During the first quarter, the observatory — deemed the No. 1 tourist destination in the world by TripAdvisor in 2024 — generated a net operating income of $15 million, a drop from $28.5 million during the holiday-laden fourth quarter of 2024 and a slight decrease from the $16.2 million from the same time last year, the report shows.
The commercial real estate world is in a “period of heightened uncertainty,” as tariffs and political unrest have caused a reduction in tourism, ESRT said during the earnings call.
However, ESRT CEO Anthony Malkin attributed most of the observatory’s drop in earnings during the first quarter to two things: “bad weather” on holiday weekends during the quarter and Easter shifting to the second quarter of the year. Notably, the observatory’s numbers over Easter were “solid,” Malkin said.

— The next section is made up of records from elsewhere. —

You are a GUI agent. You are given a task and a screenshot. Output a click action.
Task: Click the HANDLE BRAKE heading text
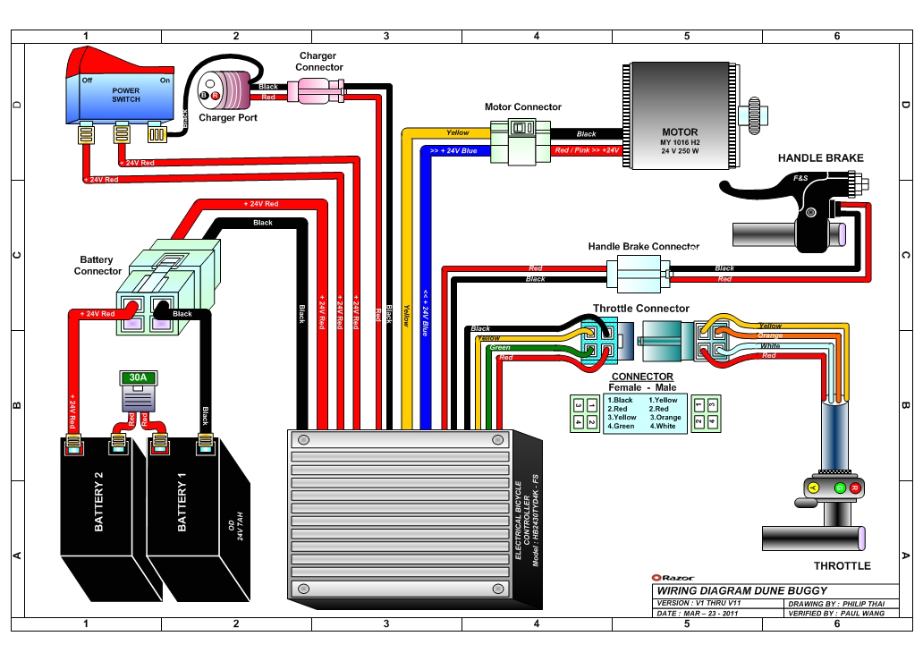[820, 158]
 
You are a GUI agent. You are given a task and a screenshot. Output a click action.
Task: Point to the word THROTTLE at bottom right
[842, 566]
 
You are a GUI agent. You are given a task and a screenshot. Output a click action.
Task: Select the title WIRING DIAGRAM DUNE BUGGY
[741, 590]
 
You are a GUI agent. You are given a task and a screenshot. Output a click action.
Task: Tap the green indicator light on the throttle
[840, 488]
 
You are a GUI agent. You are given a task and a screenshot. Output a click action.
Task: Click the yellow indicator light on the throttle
[813, 488]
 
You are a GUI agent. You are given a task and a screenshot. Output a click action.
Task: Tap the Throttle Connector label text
[641, 309]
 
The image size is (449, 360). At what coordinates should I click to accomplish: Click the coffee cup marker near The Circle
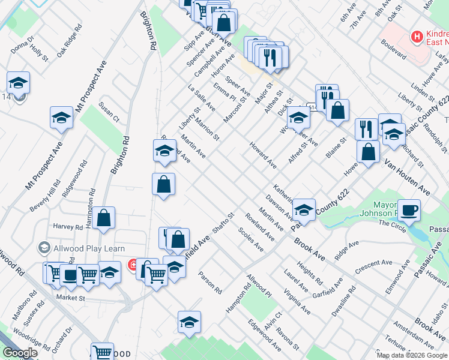click(x=409, y=211)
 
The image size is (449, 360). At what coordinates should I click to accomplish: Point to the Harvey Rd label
click(x=67, y=227)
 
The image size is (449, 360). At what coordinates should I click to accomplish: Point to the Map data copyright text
click(x=411, y=355)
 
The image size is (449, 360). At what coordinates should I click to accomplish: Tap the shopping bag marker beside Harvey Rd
click(x=103, y=219)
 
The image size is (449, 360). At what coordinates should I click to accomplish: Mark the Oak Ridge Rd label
click(x=70, y=40)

Going forward, ESRT President Christina Chiu said the company will still “monitor shifts in demand” and be “prepared to go on offense” amid the “uncertain” political environment.
“We are balancing against an environment that’s highly uncertain,” Chiu said during the call. “Within that uncertain backdrop, there could also be more potential investment opportunities, and we want to be prepared to be able to go on offense if those opportunities arise.”
ESRT also saw a dip in earnings during the first quarter, with a net income of $9.2 million, or 5 cents per share, compared to $11.2 million, or 7 cents per share, during the fourth quarter, the report said.
However, things seem relatively good on the office, retail and multifamily front for ESRT, despite slight drops in numbers.
The real estate investment trust signed approximately 229,000 square feet of office leases during the first quarter, a decrease from the approximately 379,000 square feet signed during the fourth quarter of 2024, as Commercial Observer previously reported.
ESRT’s Manhattan office portfolio ended the first quarter at 93 percent leased, down from 94.2 percent at the end of the fourth quarter — a dip that the company said it saw coming since many of its tenants’ move-outs were scheduled for the beginning of this year, Thomas Durels, ESRT’s executive vice president of real estate, said during a Wednesday earnings call.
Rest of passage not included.